Phase 1 before any creation

☐ Each cycle produces a Work Log entry with the structure described in

Phase 5

☐ Steady state: ≥ 5 open non-CI tasks at priority ≥ 90

☐ Created tasks pass the "ambitious" bar (at least 2 of the 5 criteria)

☐ Created tasks do not duplicate active recurring CI work

☐ Stale recurring drivers (>24h since last_completed_at) are flagged in

every cycle's log, regardless of whether intervention happened

Dependencies

/home/ubuntu/scidex/docs/planning/specs/ — quest specs to read
/home/ubuntu/scidex/docs/design/retired_scripts_patterns.md — design principles
/home/ubuntu/Orchestra/orchestra.db — task queue (read via MCP, write via MCP)
scidex.core.database.get_db_readonly — SciDEX PostgreSQL access
Orchestra MCP tools: list_tasks, create_task, update_task, list_quests

Dependents

The agent fleet's productivity at any given moment is bounded by the

ambition of the queue this task generates.

Strategic engine guardian (7a9c642b) reopens this if it gets blocked.
Watchdog (433698d3 family) creates [Watchdog] Fix: tasks when this

abandons too often — those should be diagnosed, not silenced.

Work Log

2026-04-28 — Bootstrap (rewrite from quest-engine-ci.md)

Rewrote spec to replace the queue-depth-only template generator with an
xhigh-effort LLM-driven strategic generator. Prior approach (quest_engine.py
+ quest-engine-ci.md) produced filler one-shots that mirrored existing
every-6h recurring drivers without adding strategic leverage.
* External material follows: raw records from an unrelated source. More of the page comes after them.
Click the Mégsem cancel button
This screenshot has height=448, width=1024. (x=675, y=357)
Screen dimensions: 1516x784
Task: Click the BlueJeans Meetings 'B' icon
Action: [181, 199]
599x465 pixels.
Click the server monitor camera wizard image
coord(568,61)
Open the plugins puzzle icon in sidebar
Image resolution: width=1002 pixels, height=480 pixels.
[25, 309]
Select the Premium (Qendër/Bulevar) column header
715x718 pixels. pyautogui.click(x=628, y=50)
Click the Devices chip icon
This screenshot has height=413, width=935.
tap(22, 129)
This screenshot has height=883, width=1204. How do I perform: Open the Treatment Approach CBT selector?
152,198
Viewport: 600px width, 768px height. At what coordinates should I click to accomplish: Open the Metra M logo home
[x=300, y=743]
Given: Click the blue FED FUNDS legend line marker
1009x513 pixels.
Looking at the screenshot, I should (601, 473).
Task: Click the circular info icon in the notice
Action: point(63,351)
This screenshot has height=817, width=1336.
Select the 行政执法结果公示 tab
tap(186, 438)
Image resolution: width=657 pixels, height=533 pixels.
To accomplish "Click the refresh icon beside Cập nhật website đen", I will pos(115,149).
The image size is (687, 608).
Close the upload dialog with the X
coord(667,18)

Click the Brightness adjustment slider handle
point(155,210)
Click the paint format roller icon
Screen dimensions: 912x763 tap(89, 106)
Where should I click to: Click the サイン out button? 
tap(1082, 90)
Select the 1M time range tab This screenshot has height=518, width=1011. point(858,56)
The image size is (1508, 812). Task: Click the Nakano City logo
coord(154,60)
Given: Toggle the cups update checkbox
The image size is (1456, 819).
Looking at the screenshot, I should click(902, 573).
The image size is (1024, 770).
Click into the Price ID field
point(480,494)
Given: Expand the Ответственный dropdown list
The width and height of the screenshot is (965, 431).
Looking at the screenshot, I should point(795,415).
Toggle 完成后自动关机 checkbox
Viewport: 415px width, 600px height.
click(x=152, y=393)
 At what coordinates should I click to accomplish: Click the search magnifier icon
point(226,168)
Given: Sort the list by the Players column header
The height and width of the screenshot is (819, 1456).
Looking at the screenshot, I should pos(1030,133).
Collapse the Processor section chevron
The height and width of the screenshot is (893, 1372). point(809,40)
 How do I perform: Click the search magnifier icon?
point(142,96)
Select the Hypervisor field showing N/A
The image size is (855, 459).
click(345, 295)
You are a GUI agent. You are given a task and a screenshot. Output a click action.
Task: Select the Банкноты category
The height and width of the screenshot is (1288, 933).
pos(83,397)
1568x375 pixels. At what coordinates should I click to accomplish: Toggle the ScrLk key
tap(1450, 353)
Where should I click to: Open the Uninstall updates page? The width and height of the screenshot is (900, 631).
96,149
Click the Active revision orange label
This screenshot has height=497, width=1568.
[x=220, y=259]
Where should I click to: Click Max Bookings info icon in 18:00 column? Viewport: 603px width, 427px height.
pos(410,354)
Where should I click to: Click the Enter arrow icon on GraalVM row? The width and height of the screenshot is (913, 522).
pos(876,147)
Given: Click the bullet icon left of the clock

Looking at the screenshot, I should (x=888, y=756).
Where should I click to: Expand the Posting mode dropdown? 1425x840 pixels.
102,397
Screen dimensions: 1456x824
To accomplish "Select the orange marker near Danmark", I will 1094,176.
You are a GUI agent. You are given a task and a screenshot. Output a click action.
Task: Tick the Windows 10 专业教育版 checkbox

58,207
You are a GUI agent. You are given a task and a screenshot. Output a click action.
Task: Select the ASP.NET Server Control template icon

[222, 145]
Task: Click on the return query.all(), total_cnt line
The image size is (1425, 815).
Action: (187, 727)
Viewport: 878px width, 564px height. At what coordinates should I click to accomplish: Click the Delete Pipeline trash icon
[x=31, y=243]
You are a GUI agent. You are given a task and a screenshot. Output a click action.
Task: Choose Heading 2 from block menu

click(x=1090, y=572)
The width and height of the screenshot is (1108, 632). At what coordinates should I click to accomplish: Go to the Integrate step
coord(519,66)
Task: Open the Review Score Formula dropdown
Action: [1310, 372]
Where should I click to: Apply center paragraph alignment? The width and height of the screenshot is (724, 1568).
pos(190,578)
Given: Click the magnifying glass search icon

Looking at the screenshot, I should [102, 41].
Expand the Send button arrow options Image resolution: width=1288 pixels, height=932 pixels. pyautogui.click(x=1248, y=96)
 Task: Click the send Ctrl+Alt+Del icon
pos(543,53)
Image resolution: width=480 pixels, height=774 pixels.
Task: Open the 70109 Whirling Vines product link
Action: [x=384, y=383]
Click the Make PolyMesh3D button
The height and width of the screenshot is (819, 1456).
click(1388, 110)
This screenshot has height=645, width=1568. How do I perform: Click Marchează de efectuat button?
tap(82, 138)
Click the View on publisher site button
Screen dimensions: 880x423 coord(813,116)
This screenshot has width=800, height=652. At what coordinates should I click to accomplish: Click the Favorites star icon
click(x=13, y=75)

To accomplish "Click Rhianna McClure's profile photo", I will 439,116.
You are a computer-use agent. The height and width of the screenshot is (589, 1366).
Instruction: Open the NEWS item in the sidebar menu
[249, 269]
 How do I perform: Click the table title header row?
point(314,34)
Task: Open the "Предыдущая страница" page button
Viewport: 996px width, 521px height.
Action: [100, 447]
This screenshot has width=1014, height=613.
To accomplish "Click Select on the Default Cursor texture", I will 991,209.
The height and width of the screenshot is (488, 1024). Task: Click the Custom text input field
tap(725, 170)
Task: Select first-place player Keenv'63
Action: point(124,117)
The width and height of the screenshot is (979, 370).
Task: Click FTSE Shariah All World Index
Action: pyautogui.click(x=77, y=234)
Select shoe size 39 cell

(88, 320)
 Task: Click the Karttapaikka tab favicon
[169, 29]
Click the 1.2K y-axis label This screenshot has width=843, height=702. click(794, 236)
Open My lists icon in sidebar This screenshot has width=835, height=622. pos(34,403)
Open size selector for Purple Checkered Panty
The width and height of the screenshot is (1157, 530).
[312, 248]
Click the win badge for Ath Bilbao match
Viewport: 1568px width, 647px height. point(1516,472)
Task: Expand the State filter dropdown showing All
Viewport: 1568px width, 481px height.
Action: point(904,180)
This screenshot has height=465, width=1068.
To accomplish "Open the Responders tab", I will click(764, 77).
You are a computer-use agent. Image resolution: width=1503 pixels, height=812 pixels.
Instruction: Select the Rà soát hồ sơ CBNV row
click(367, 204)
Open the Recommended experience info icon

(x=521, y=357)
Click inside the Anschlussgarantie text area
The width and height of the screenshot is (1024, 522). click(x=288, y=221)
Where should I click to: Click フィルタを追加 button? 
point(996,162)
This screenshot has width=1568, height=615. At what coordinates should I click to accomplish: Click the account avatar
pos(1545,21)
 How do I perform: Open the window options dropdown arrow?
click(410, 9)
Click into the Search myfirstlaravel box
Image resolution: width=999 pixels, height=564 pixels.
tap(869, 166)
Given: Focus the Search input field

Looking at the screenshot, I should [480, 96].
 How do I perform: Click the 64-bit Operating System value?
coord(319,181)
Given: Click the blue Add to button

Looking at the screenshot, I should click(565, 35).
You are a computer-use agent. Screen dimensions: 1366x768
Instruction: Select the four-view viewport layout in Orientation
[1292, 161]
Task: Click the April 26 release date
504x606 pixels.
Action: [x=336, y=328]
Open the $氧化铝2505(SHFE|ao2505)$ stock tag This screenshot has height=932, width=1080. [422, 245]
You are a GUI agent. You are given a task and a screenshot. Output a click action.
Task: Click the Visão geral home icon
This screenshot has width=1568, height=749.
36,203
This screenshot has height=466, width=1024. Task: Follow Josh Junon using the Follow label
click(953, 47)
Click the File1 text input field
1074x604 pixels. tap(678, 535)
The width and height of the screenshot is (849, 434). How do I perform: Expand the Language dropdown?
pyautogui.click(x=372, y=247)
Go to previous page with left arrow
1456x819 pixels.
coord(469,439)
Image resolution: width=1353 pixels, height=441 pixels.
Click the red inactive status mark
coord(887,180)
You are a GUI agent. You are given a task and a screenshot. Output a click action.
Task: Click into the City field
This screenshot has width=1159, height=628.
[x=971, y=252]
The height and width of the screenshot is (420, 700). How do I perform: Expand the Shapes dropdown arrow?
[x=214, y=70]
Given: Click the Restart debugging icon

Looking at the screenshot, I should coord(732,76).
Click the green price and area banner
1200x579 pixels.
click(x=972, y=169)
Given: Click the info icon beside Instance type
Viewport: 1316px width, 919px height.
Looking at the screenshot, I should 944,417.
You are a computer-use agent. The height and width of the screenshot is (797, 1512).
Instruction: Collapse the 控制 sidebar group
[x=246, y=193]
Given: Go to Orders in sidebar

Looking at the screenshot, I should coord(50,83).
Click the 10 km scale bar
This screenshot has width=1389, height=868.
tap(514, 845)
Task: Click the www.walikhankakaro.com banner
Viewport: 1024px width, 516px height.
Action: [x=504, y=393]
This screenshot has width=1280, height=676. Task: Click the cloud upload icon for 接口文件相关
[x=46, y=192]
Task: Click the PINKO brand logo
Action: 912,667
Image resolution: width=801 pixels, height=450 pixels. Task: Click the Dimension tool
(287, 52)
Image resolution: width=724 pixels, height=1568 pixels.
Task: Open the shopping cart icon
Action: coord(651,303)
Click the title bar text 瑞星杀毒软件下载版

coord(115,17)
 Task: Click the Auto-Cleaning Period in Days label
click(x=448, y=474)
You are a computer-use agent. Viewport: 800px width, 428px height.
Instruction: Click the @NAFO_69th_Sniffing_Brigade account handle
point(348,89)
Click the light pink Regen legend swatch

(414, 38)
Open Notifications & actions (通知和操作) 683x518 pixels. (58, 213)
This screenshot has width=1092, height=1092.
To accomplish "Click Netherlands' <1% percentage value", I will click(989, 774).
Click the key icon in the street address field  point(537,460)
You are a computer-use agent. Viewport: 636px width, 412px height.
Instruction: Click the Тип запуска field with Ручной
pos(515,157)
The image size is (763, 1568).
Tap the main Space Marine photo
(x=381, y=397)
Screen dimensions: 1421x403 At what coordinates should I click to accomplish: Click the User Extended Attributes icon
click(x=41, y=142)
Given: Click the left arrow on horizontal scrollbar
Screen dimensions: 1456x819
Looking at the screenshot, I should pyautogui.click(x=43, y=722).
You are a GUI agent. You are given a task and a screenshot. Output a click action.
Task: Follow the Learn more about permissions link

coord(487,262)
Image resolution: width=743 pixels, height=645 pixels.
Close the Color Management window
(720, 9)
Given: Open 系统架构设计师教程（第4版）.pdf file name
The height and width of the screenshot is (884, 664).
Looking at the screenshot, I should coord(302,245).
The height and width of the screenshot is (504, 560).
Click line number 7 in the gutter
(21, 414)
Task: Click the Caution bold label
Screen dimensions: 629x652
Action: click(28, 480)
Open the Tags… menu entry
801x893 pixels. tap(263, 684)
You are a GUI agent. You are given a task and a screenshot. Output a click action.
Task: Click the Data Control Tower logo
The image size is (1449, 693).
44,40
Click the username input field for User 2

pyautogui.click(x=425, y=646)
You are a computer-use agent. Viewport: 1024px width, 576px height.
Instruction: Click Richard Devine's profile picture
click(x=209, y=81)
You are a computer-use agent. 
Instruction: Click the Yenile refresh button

New spec:

Gap predicate is "≥5 non-CI priority-≥90 tasks", not "queue size < 50"
Every cycle reads recurring CI health and refuses to chip at gaps that

active drivers already own

Phases mandate state snapshot → strategic synthesis → bounded creation

→ priority audit → log

"Ambitious" bar: capability work, scientific output, value-prop shift
Hard prohibition on row-count backfill duplicates of existing drivers

Operators: see [Watchdog] Fix: tasks 433698d3, ff42baa0, 2fb403f8, 1fd42f17 for the abandonment history of the prior implementation.

Cycle 1 — 2026-04-28T09:11Z (first agent run on the new spec)

World model snapshot (Phase 1):

Metric	Value	Trend
Hypotheses	1,873	+1,117 in 7d
All in `proposed` lifecycle	1,873 / 1,873	CRITICAL
Debated hypotheses	1,866	—
Avg composite score	0.561	—
Top composite score	0.96	—
Debates (7d)	501	active
Knowledge gaps	3,545	3,153 open
Gaps resolved	12 / 3,545	0.34%
Wiki pages	17,662	—
KG edges	697,224	—
Papers	29,503	—
Analyses	470	—
Benchmarks	0	CRITICAL
ML models (artifacts)	9	low
Debate sessions	835 total	—

Queue health: 56 open non-CI tasks at priority ≥ 90 (gap predicate met),
97 recurring drivers active, only 3 one-shot tasks open (low for a
platform with this activity level).

Strategic gaps synthesized (Phase 2):

Hypothesis lifecycle frozen — every hypothesis stuck in proposed;

no promotion engine exists. World model can never improve.

Gap resolution rate 0.34% — 3,545 gaps, 12 resolved; gap tracker is

noise, not signal.

Zero benchmarks — Forge has no computational benchmarks; platform

lacks predictive-validity demonstration.

Debate transcripts unused for causal KG — 835 debates contain

mechanistic A→B→C reasoning never extracted as KG edges.

No cross-disease mechanism mining — debates siloed by disease;

no AD/PD/ALS/FTD analogy miner.

Top hypotheses lack computational validation — top 25 at

composite_score ≥ 0.88 debated but not computationally validated.

Ambitious tasks created (Phase 3):

ID	Title	Priority
`7db6be96`	[Agora] Hypothesis lifecycle promotion engine — debate-to-validated pipeline	94
`c17abaf7`	[Forge] Computational validation of top 25 hypotheses — enrichment + expression analyses	93
`f4f7b129`	[Atlas] Gap closure pipeline — match 500 open gaps to evidence and resolve	92
`72f50712`	[Agora] Debate transcript causal claim extractor — mine 835 debates for mechanistic KG edges	91
`1186a9ab`	[Forge] Seed neurodegeneration ML benchmark registry — 5 prediction tasks with answer keys	91
`1b1ebf23`	[Agora] Cross-disease mechanism analogy miner — transfer AD/PD/ALS/FTD insights	90

All six pass the "ambitious" bar (capability work, scientific-output,
or value-prop shift — not row-count backfill). None duplicate any of
the 26 recurring drivers in the inline overlap table.

Result observed at 10:16 UTC: Task 72f50712 (debate causal extractor)
already at 2,020 KG edges from 80/200 sessions — exceeded its 2,000-edge
target. The new generator is producing tasks that actually move the needle.